### PROBLEM DESCRIPTION
Without the pictures, restate all of the data below word for word.

### RECORD EXCERPTS
++++++++++
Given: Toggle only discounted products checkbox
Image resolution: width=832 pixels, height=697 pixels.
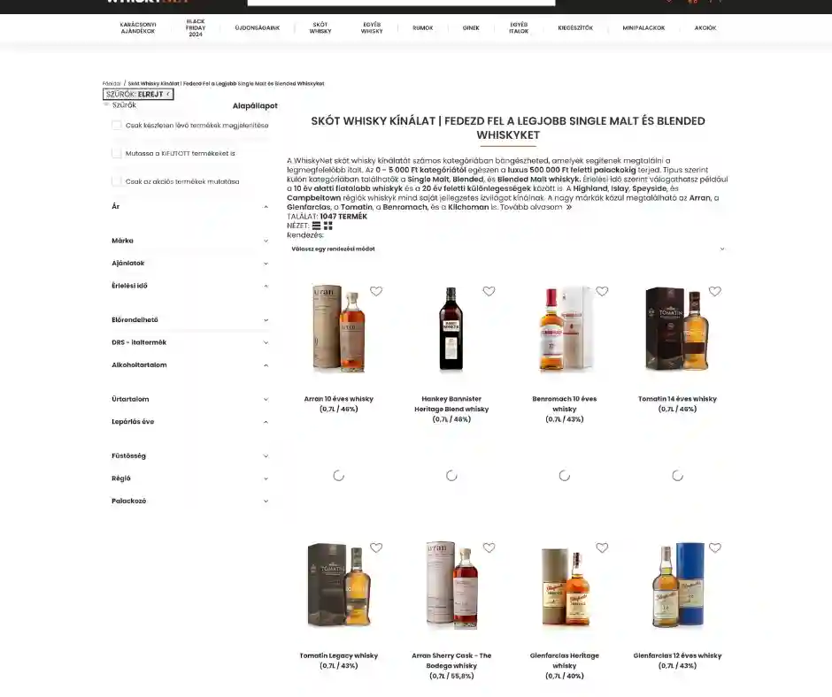Looking at the screenshot, I should point(117,181).
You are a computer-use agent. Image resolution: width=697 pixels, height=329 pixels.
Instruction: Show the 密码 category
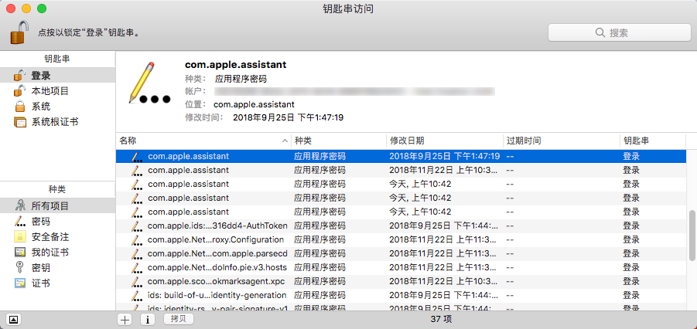pos(41,222)
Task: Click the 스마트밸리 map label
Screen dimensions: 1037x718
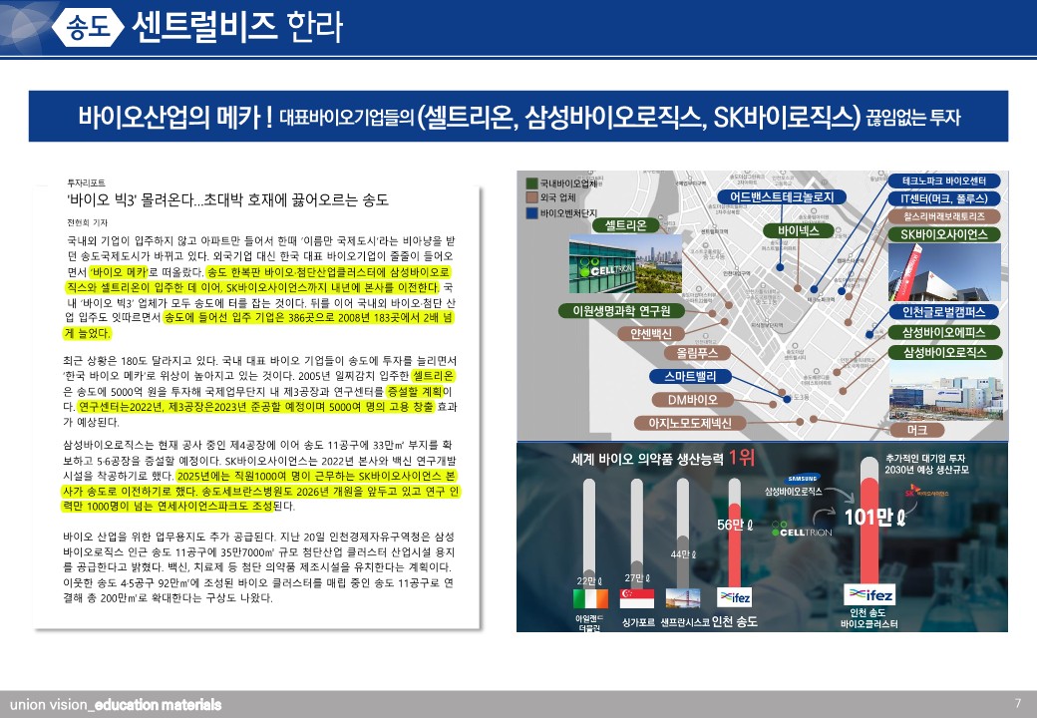Action: pyautogui.click(x=684, y=377)
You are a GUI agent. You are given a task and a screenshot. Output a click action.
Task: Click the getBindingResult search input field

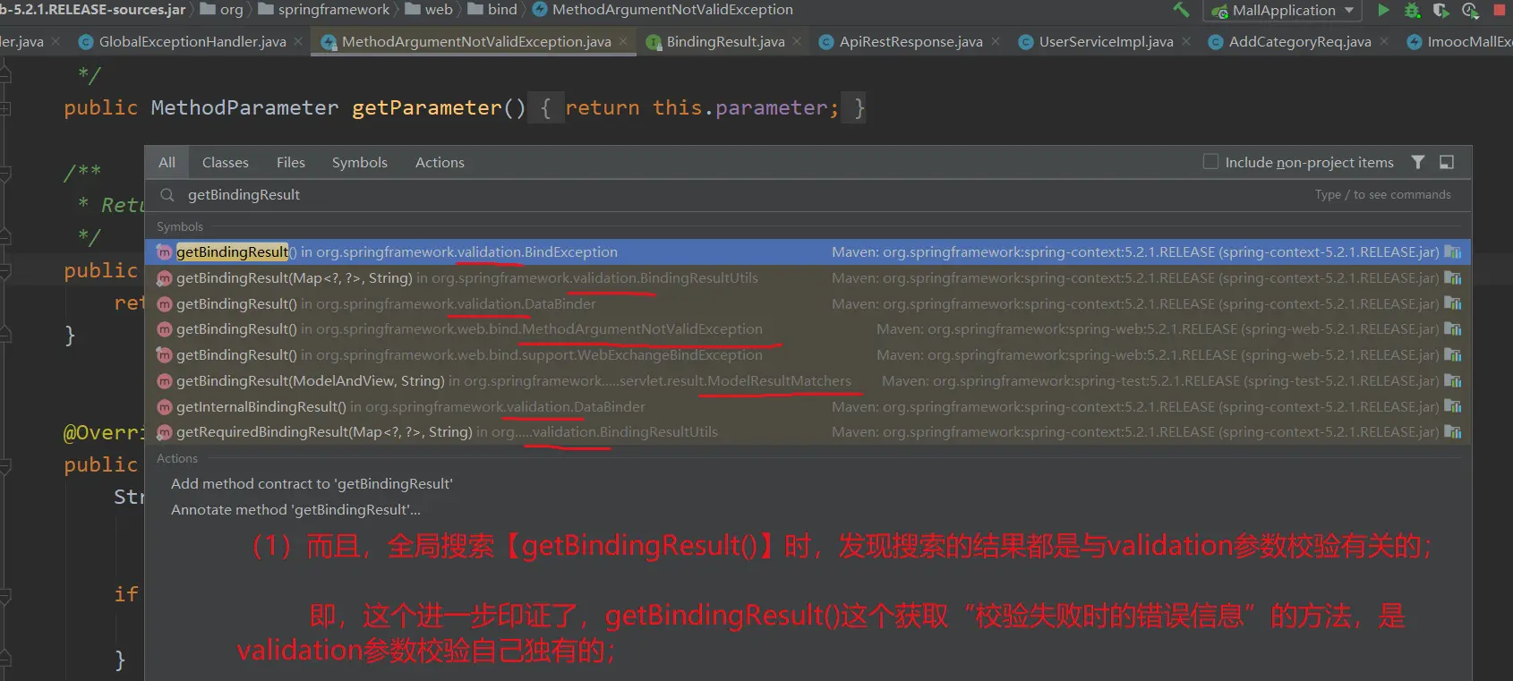pyautogui.click(x=627, y=195)
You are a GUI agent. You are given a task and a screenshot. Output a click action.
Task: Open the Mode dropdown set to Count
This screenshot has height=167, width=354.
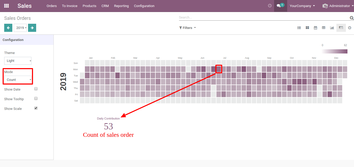point(18,80)
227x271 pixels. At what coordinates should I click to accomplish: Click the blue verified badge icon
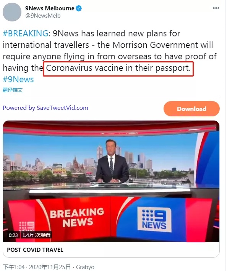point(79,8)
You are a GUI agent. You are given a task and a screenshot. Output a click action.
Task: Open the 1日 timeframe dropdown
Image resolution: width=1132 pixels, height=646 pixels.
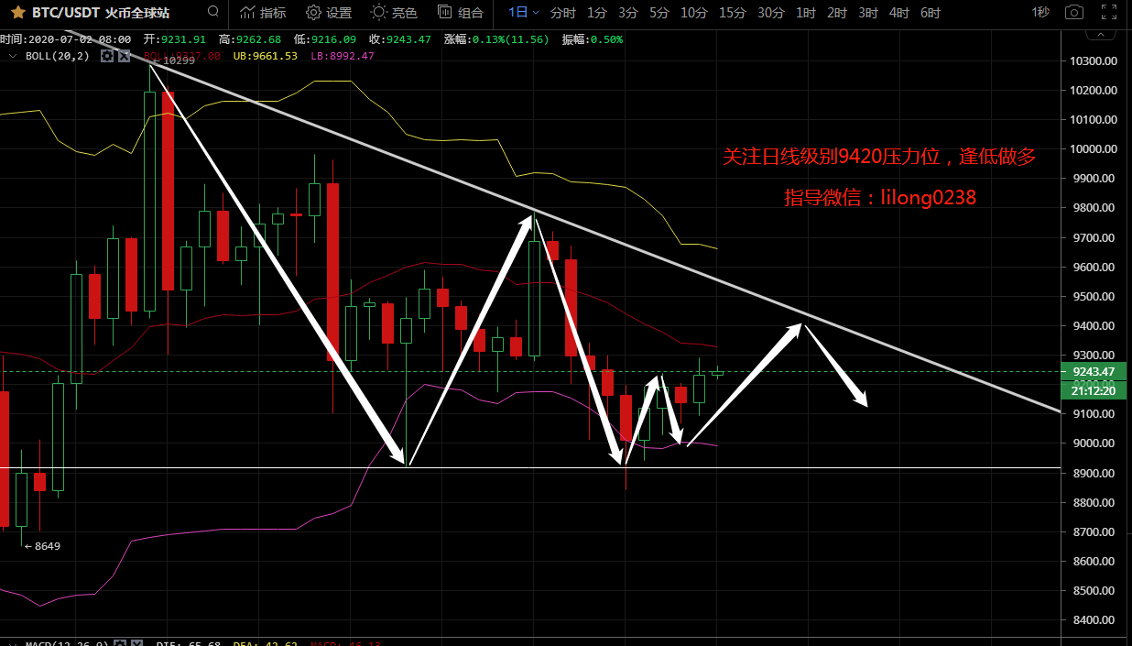click(523, 13)
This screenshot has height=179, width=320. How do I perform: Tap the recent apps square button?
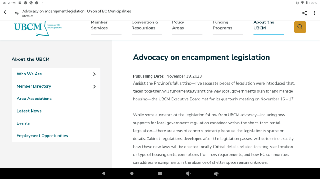click(x=160, y=173)
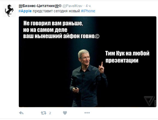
++++++++++
### TASK OUTPUT
Given: Toggle only discounted products checkbox
Image resolution: width=832 pixels, height=697 pixels.
Looking at the screenshot, I should point(117,181).
You are a computer-use agent. Image resolution: width=697 pixels, height=329 pixels.
Instruction: Show the 密码 category
pos(41,222)
Task: Click the 스마트밸리 map label
Screen dimensions: 1037x718
Action: pyautogui.click(x=684, y=377)
You are a GUI agent. You are given a task and a screenshot. Output a click action.
Task: Click the getBindingResult search input field

pyautogui.click(x=627, y=195)
You are a GUI agent. You are given a task and a screenshot. Output a click action.
Task: Open the Mode dropdown set to Count
This screenshot has height=167, width=354.
point(18,80)
227x271 pixels. At what coordinates should I click to accomplish: Click the blue verified badge icon
point(79,8)
You are a GUI agent. You are given a task and a screenshot. Output a click action.
Task: Open the 1日 timeframe dropdown
Image resolution: width=1132 pixels, height=646 pixels.
click(523, 13)
This screenshot has height=179, width=320. How do I perform: Tap the recent apps square button?
click(x=160, y=173)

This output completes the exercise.